Step-by-Step Explanation
Step 1
Client initiates connection
WebSocket sends an HTTP Upgrade request; SSE opens a normal GET request expecting text/event-stream.
Step 2
Connection established
WebSocket completes a protocol handshake to ws://; SSE keeps the HTTP response open and streaming.
Step 3
Data flows
WebSocket frames flow in both directions on demand; SSE events flow one-way from server to client only.
Step 4
Reconnection handling
EventSource auto-reconnects and resumes via Last-Event-ID; WebSockets require the app to detect drops and reconnect manually.
What Interviewer Expects
- Clear articulation of full-duplex (WebSocket) vs one-way (SSE) communication
- Knowledge that SSE runs over plain HTTP while WebSockets require a protocol upgrade
- Awareness of built-in EventSource reconnection vs manual WebSocket reconnection
- Ability to pick the right tool based on whether the client needs to send data
Common Mistakes
- Reaching for WebSockets by default even when the client never sends data
- Not knowing SSE has automatic reconnection built into EventSource
- Assuming SSE supports binary data (it is text-only by spec)
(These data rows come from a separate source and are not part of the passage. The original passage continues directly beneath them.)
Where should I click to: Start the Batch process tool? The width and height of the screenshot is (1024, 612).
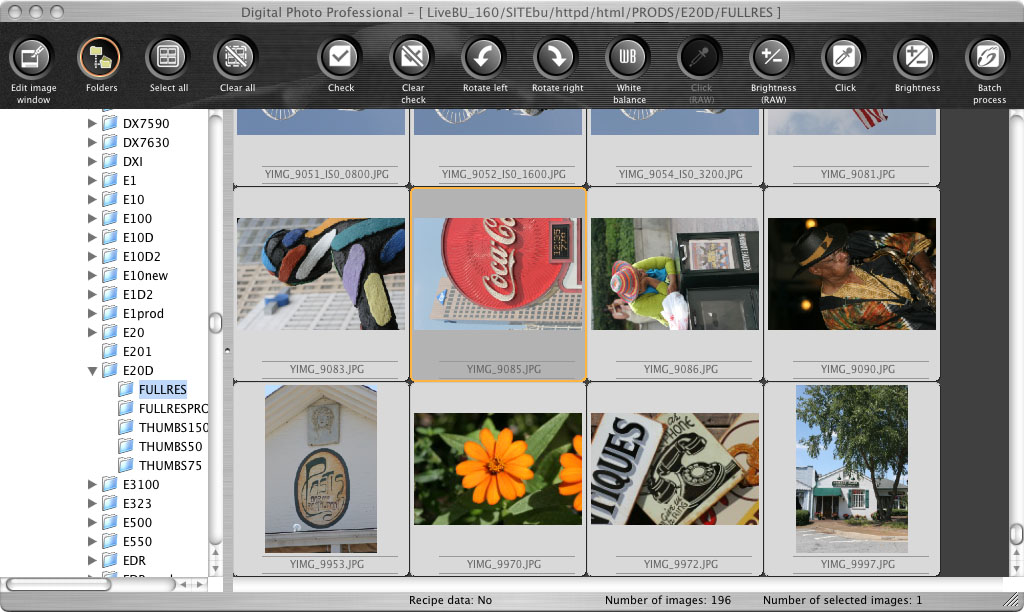click(x=989, y=57)
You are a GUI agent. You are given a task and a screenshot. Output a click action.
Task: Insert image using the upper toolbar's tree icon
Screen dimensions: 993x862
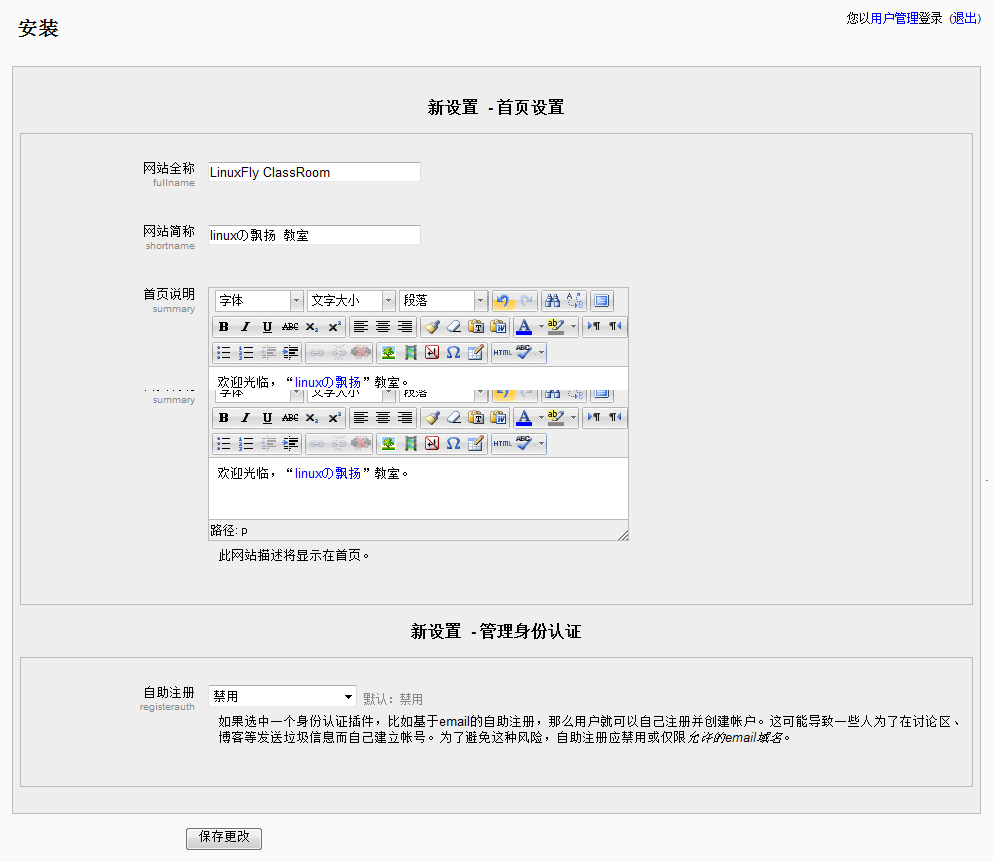pos(388,353)
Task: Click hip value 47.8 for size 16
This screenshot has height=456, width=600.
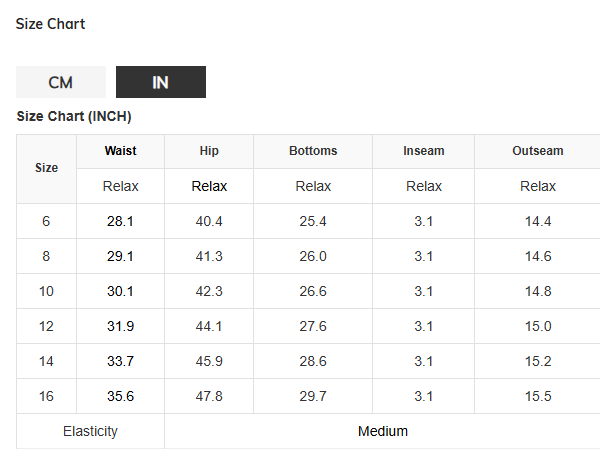Action: click(209, 396)
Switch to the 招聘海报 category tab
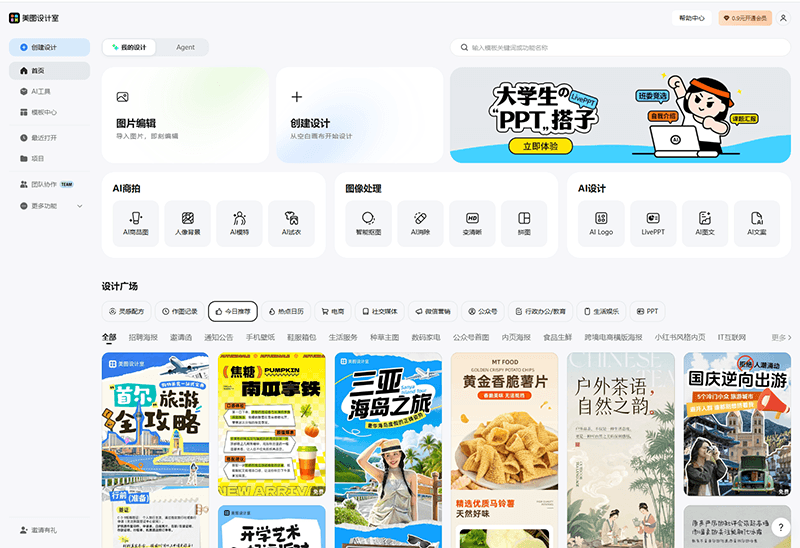 143,338
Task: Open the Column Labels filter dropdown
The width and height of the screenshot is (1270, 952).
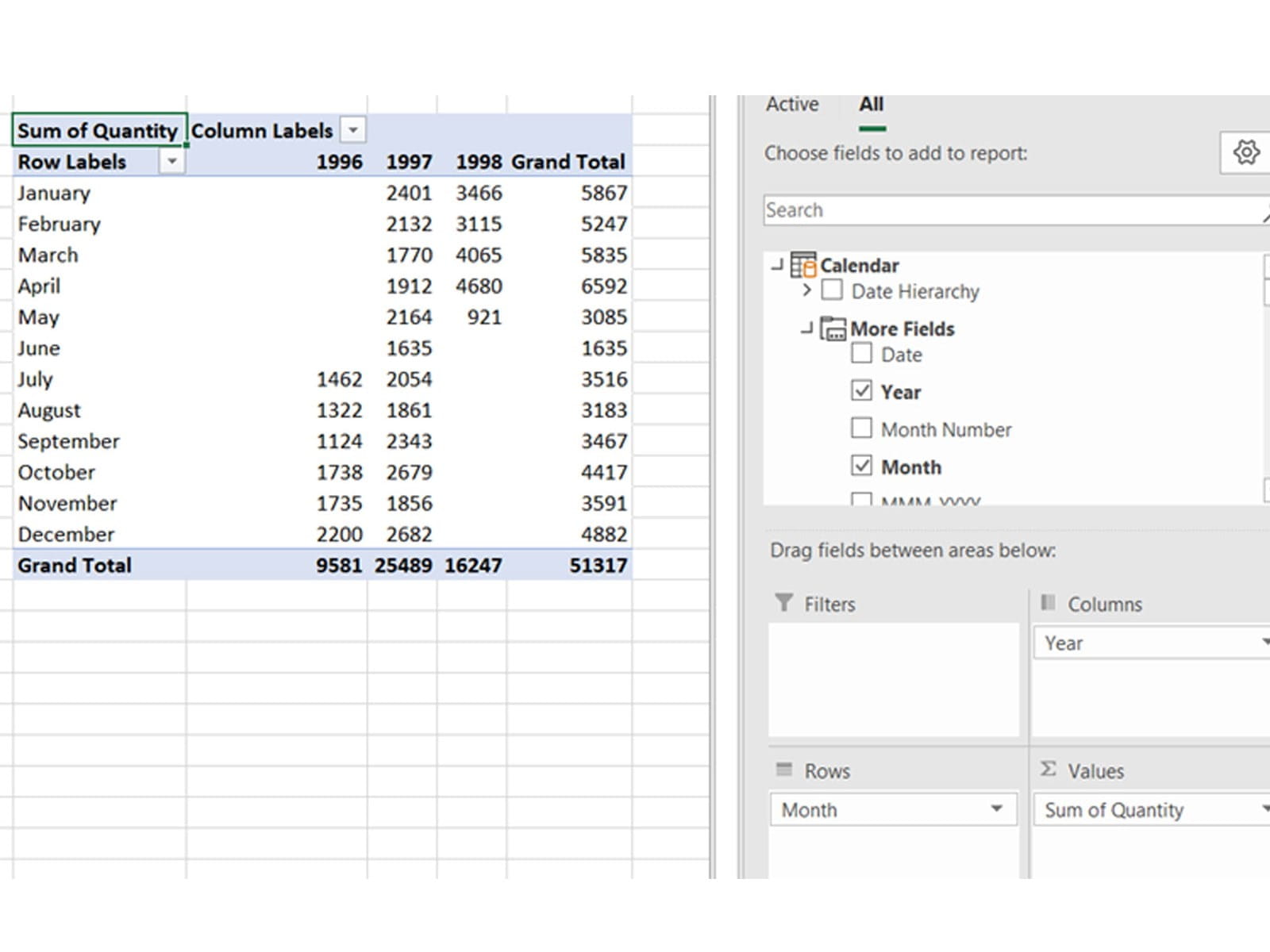Action: [353, 130]
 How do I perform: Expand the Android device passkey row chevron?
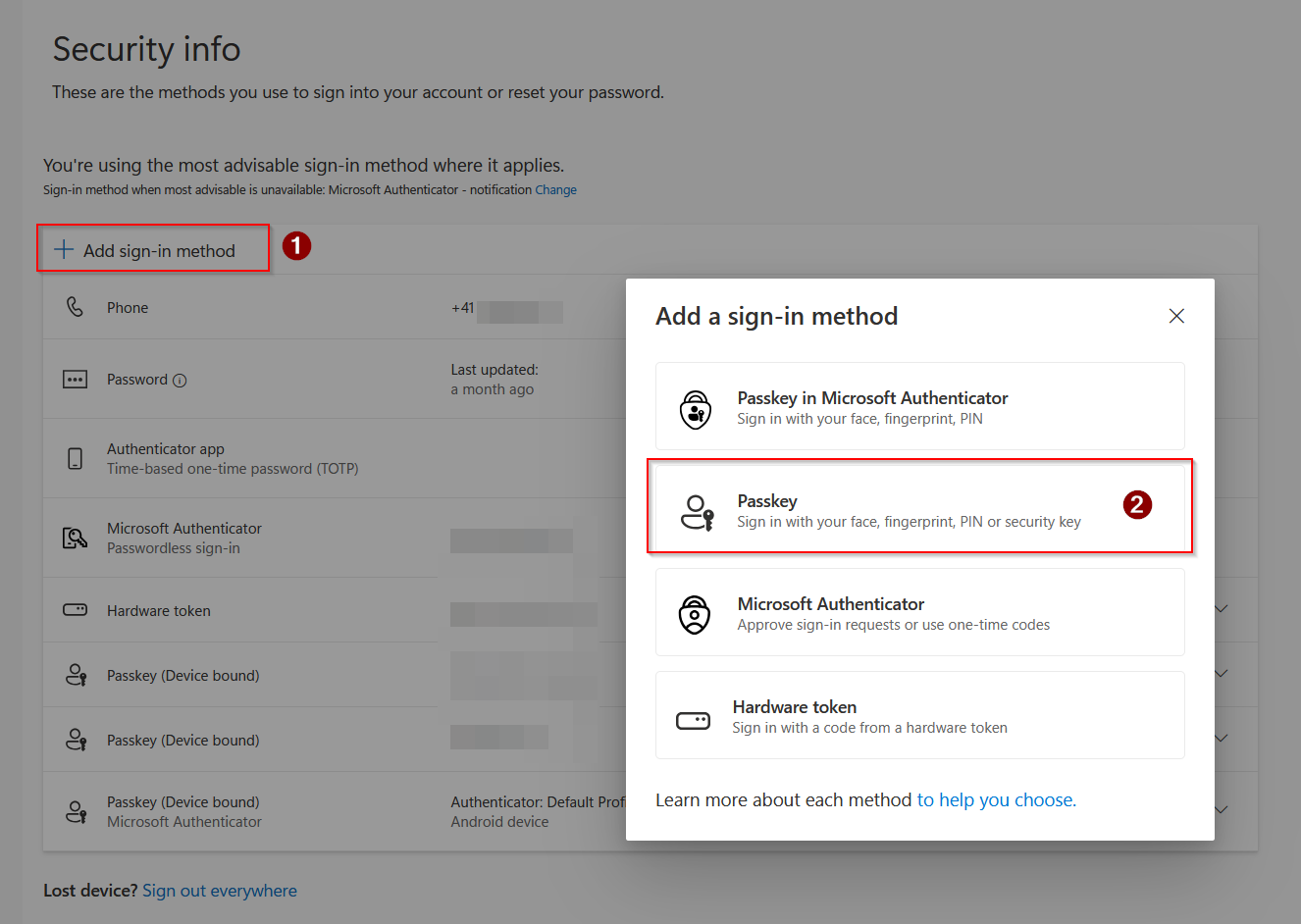[x=1221, y=810]

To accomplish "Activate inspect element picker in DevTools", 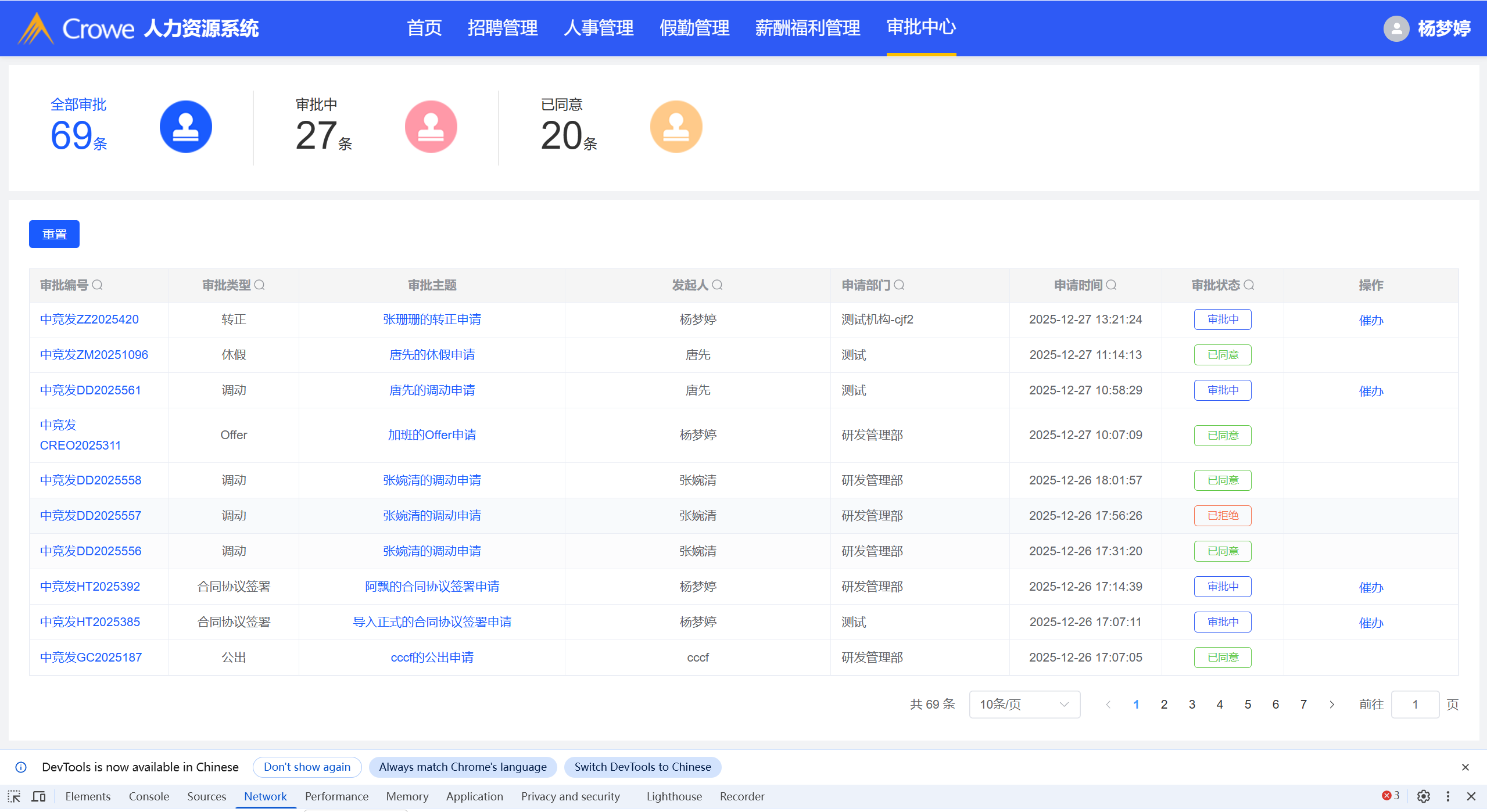I will [14, 796].
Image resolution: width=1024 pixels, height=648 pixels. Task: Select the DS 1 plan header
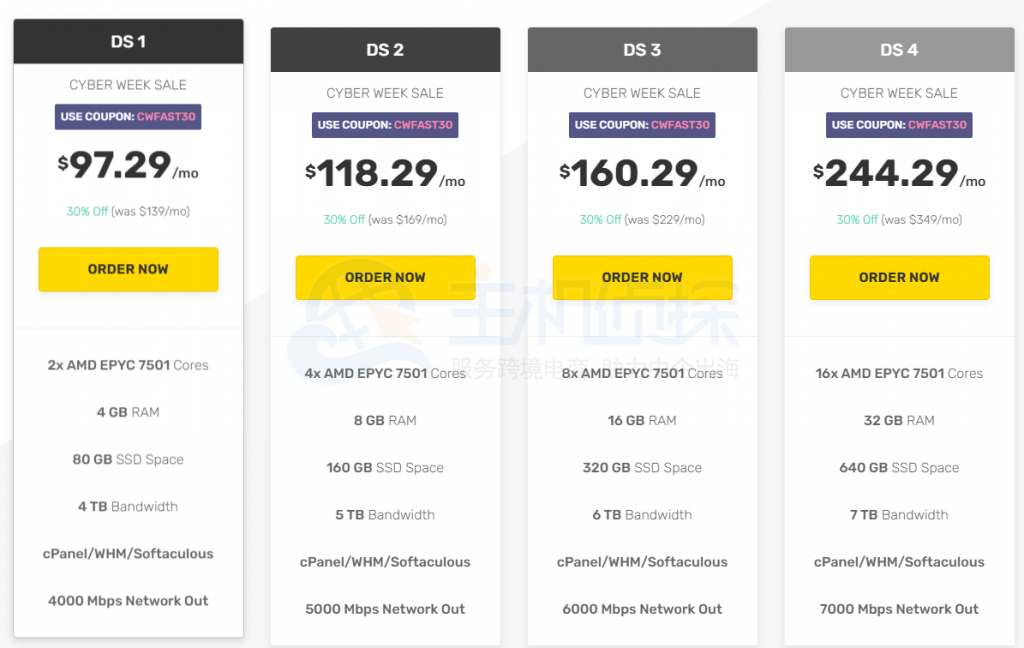128,42
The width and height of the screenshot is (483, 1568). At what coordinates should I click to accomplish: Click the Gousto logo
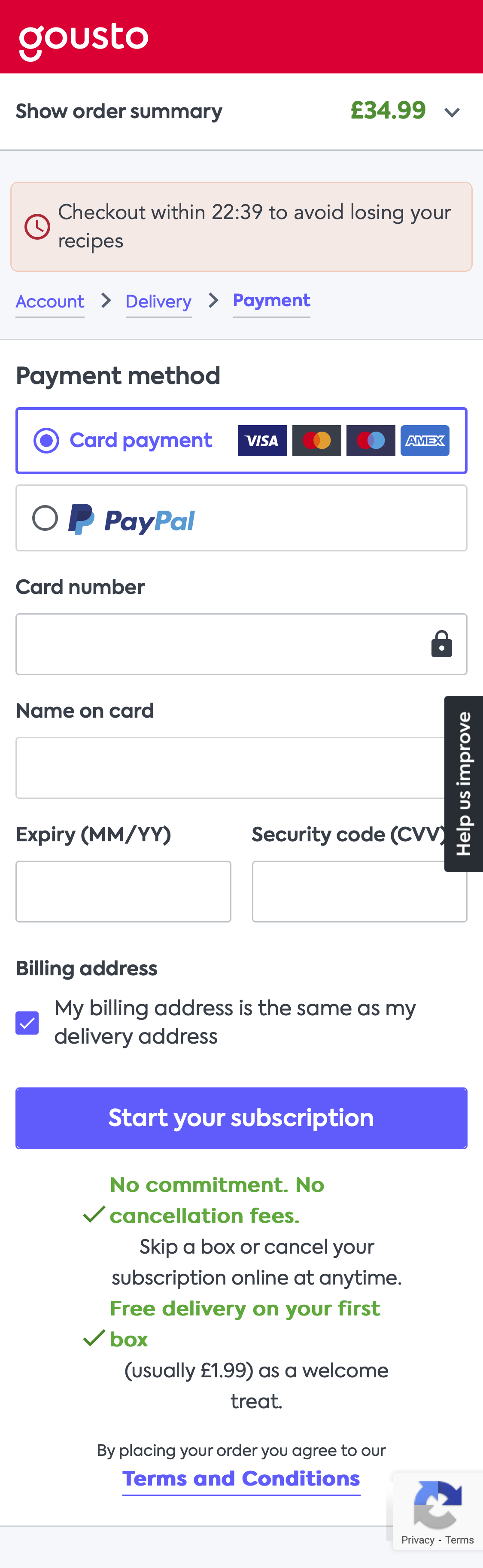83,38
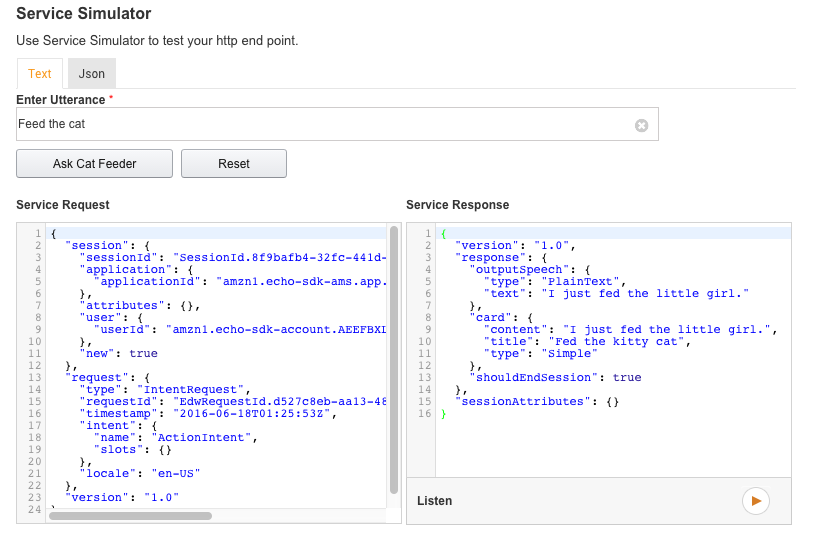Click the Reset button

pyautogui.click(x=234, y=164)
- Forgetting that WebSockets need infrastructure support for the upgrade handshake
Best Answer (HR Friendly)
“WebSockets let the client and server both send messages back and forth freely over one open connection, which is great for things like chat or multiplayer games. Server-Sent Events are simpler and only let the server push updates to the client, which is perfect for things like live notifications or stock tickers where the client never needs to talk back, and they even reconnect automatically if the connection drops.”
Code Example
// WebSocket: client and server both send messages
const socket = new WebSocket('wss://api.example.com/chat')
socket.onmessage = (event) => console.log('received:', event.data)
socket.send(JSON.stringify({ type: 'message', text: 'hi' }))
// Server-Sent Events: server pushes only, client never sends
const stream = new EventSource('/api/notifications')
stream.onmessage = (event) => console.log('notification:', event.data)
stream.onerror = () => console.log('EventSource auto-reconnects')Follow-up Questions
- How do you scale WebSocket connections across multiple server instances?
- What is the Last-Event-ID header used for in SSE?
- Can SSE send binary data, and if not, how would you work around it?
- How would you implement heartbeat/ping-pong to detect a dead WebSocket connection?
MCQ Practice
1. What is the key difference between WebSockets and Server-Sent Events?
WebSockets support full-duplex messaging; SSE only allows the server to push data to the client.
2. What protocol does Server-Sent Events run over?
SSE is just a long-lived HTTP response streamed with the text/event-stream content type.
3. What browser API is used to consume Server-Sent Events?
EventSource is the native API for SSE and includes automatic reconnection support.
Flash Cards
WebSocket direction? — Full-duplex — both client and server can send at any time.
SSE direction? — One-way — only the server pushes data to the client.
SSE transport? — Plain HTTP with a text/event-stream response, no protocol upgrade needed.
SSE reconnection? — Automatic via the native EventSource API, including Last-Event-ID resume.